TASK BRIEF |
Transcribe exactly, and only, the lines running from the one with "You are a GUI" to the end of the entries below, both included, without any pictures.

(MATERIALS PROVIDED)

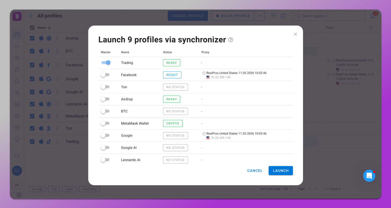391x208 pixels.
Task: Click the API icon in the sidebar
Action: (x=17, y=104)
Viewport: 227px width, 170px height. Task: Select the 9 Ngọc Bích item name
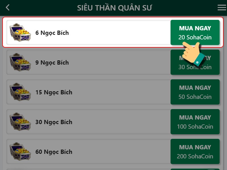point(52,63)
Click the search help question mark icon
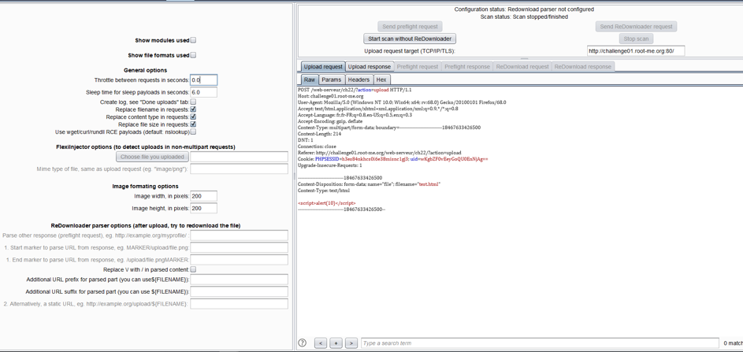Image resolution: width=743 pixels, height=352 pixels. [x=303, y=343]
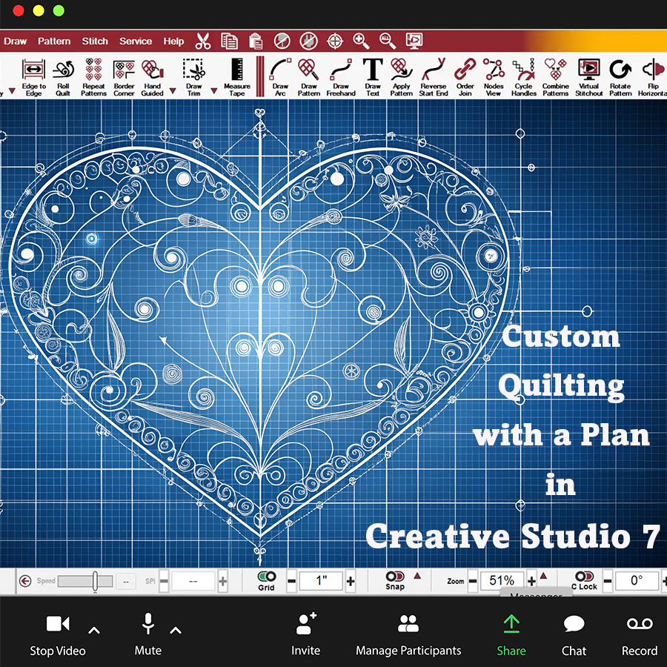Image resolution: width=667 pixels, height=667 pixels.
Task: Launch the Virtual Stitchout tool
Action: pyautogui.click(x=588, y=77)
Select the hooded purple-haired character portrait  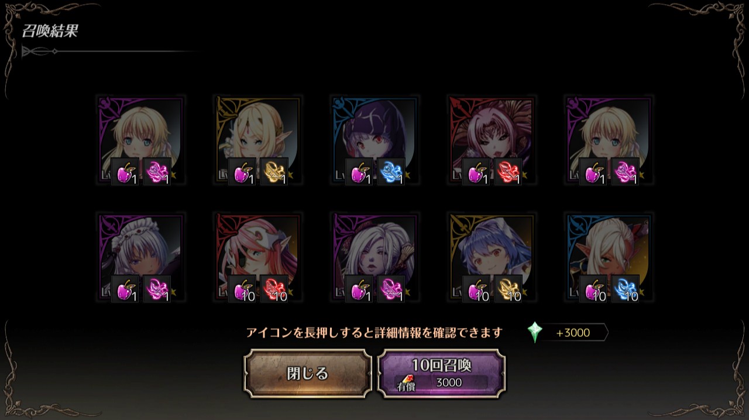tap(375, 141)
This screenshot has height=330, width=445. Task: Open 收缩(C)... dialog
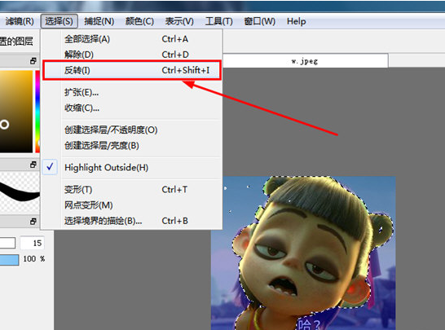tap(132, 108)
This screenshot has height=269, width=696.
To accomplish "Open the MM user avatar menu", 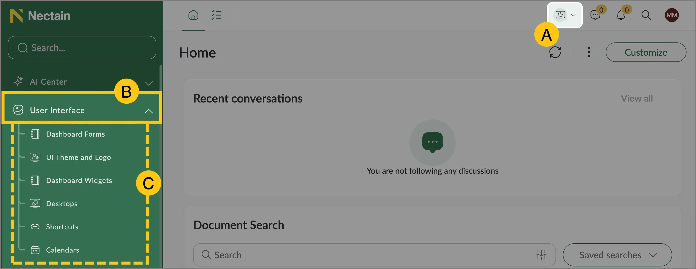I will [672, 15].
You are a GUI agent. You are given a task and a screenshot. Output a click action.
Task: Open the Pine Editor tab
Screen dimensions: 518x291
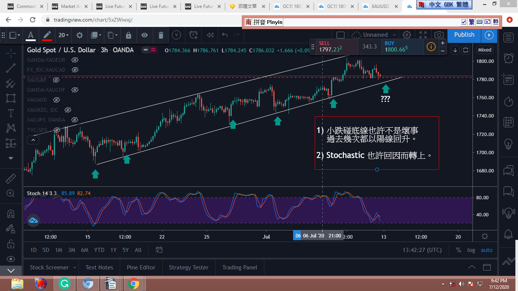(141, 268)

(End MATERIALS PROVIDED)

ANSWER TO THE EXERCISE |
You are a GUI agent. You are given a task and a screenshot. Output a click action.
Task: Open the Pine Editor tab
Screen dimensions: 518x291
(141, 268)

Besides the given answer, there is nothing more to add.